_TASK GOAL:_
Will you give every entry again exactly as it stands?

_SOURCE DATA:_
——

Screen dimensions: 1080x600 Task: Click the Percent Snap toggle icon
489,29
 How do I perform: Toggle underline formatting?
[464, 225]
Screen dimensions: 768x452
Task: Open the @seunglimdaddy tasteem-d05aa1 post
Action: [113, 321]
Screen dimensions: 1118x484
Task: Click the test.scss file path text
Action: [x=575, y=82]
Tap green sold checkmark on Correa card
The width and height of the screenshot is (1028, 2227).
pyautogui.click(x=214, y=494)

——

_RESPONSE TO THIS TASK:_
Screen dimensions: 1080x600 Task: Click the Percent Snap toggle icon
489,29
 How do I perform: Toggle underline formatting?
[464, 225]
Screen dimensions: 768x452
Task: Open the @seunglimdaddy tasteem-d05aa1 post
Action: [113, 321]
Screen dimensions: 1118x484
Task: Click the test.scss file path text
Action: [x=575, y=82]
Tap green sold checkmark on Correa card
The width and height of the screenshot is (1028, 2227).
pyautogui.click(x=214, y=494)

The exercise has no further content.